Items from a data source
## Begin

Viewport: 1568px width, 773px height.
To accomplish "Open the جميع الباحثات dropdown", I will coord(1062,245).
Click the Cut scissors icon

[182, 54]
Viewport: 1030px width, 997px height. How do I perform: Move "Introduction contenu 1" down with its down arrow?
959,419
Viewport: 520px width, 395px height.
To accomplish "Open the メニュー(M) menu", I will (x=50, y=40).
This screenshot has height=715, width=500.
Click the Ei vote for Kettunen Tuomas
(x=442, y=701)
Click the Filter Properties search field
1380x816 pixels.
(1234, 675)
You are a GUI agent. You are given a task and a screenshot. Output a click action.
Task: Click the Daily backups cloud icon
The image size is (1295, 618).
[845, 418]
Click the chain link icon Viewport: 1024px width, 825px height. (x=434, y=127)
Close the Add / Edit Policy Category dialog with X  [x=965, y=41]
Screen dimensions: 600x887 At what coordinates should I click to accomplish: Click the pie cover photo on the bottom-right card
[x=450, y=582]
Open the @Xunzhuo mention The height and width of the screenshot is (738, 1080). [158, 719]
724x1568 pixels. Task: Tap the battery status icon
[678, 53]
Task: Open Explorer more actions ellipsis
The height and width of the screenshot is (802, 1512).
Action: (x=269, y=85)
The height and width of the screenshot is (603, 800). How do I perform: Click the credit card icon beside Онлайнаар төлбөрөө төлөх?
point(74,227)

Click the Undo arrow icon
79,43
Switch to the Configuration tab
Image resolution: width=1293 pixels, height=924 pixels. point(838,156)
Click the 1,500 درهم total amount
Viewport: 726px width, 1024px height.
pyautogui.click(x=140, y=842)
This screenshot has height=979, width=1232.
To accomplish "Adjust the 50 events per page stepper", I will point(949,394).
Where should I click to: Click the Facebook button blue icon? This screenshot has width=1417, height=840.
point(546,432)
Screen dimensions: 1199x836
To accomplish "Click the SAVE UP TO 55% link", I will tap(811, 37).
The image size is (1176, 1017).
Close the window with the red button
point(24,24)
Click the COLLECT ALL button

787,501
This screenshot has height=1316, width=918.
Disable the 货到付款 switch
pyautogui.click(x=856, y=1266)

## End

◆ **WRITTEN INSTRUCTION**
Change every "screenshot" in the material above to "screen capture" and reproduce all of it with everything else the same.

◆ **THE COMPLETED TASK**
Viewport: 1568px width, 773px height.
To accomplish "Open the جميع الباحثات dropdown", I will coord(1062,245).
Click the Cut scissors icon

[182, 54]
Viewport: 1030px width, 997px height. How do I perform: Move "Introduction contenu 1" down with its down arrow?
959,419
Viewport: 520px width, 395px height.
To accomplish "Open the メニュー(M) menu", I will (x=50, y=40).
This screen capture has height=715, width=500.
Click the Ei vote for Kettunen Tuomas
(x=442, y=701)
Click the Filter Properties search field
1380x816 pixels.
(1234, 675)
You are a GUI agent. You are given a task and a screen capture. Output a click action.
Task: Click the Daily backups cloud icon
The image size is (1295, 618).
[845, 418]
Click the chain link icon Viewport: 1024px width, 825px height. (x=434, y=127)
Close the Add / Edit Policy Category dialog with X  [x=965, y=41]
Screen dimensions: 600x887 At what coordinates should I click to accomplish: Click the pie cover photo on the bottom-right card
[x=450, y=582]
Open the @Xunzhuo mention The height and width of the screen capture is (738, 1080). [158, 719]
724x1568 pixels. Task: Tap the battery status icon
[678, 53]
Task: Open Explorer more actions ellipsis
The height and width of the screen capture is (802, 1512).
Action: (x=269, y=85)
The height and width of the screen capture is (603, 800). How do I perform: Click the credit card icon beside Онлайнаар төлбөрөө төлөх?
point(74,227)

Click the Undo arrow icon
79,43
Switch to the Configuration tab
Image resolution: width=1293 pixels, height=924 pixels. point(838,156)
Click the 1,500 درهم total amount
Viewport: 726px width, 1024px height.
pyautogui.click(x=140, y=842)
This screen capture has height=979, width=1232.
To accomplish "Adjust the 50 events per page stepper", I will point(949,394).
Where should I click to: Click the Facebook button blue icon? This screen capture has width=1417, height=840.
point(546,432)
Screen dimensions: 1199x836
To accomplish "Click the SAVE UP TO 55% link", I will tap(811, 37).
The image size is (1176, 1017).
Close the window with the red button
point(24,24)
Click the COLLECT ALL button

787,501
This screen capture has height=1316, width=918.
Disable the 货到付款 switch
pyautogui.click(x=856, y=1266)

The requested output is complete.